As Alberta continues to expand its digital technology vendor community, including its support ecosystem for new and scale-up players, its worth understanding the broader economic landscape in related sectors. Here’s two recent reports on the Alberta technology ecosystem, and its current competitive strengths, weaknesses and opportunities:
- The Report and Recommendations by the Innovation Working Capital Group for the Alberta Government’s Minister of Economic Development, Trade and Tourism (as it then was) provides one of the better overviews of Alberta’s technology and investment community, and its competitive strengths and weaknesses in the sector. It’s Executive Summary notes: Alberta should be at the forefront, tapping into this wealth-generating and fast-growing sector. Calgary and Edmonton are viewed as important up-and-coming ecosystems to watch. The province has many attributes of a vibrant technology ecosystem: quality of life, low cost of living, world-class post-secondary institutions, energized and committed entrepreneurs, major success stories and an attractive business climate. Today, though, Alberta is missing key ingredients that would enable it to be at the forefront and is at risk of falling further behind. It then sets forth 18 recommendations under three key areas of “Vision, Communication and Branding”, “Capital” and “Talent”, that should be supported by the Alberta government to help to continue to expand the sector.

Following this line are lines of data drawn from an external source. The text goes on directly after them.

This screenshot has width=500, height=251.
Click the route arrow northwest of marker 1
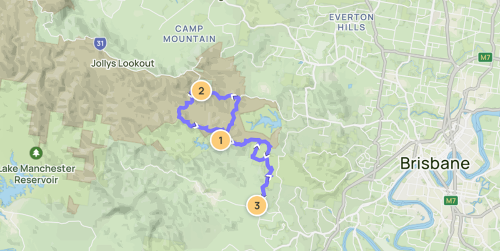click(197, 124)
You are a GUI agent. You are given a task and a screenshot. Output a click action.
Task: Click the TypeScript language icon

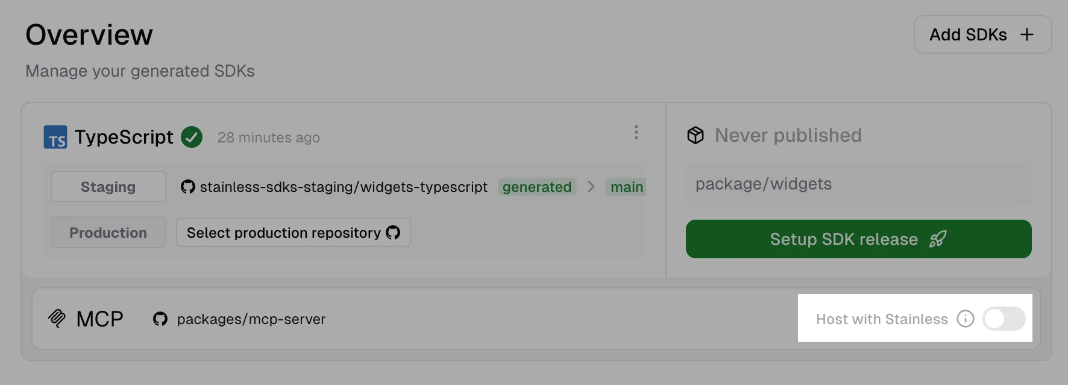55,137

- CBRE Research issued its “2020 Scoring Canadian Tech Talent”, that ranks Canadian cities on competitive advantages and appeal to tech workers and employers. Across eight domains under the three categories of “Talent Availability”, “Quality of Labour” and “Cost Competitiveness” and set out in a scorecard analysis, Calgary ranks #6 and Edmonton ranks #13 of the 20 cities ranked. And for the cities where FASKEN has an office, Toronto ranked #1, Ottawa #2, Vancouver #3 and Montreal #5.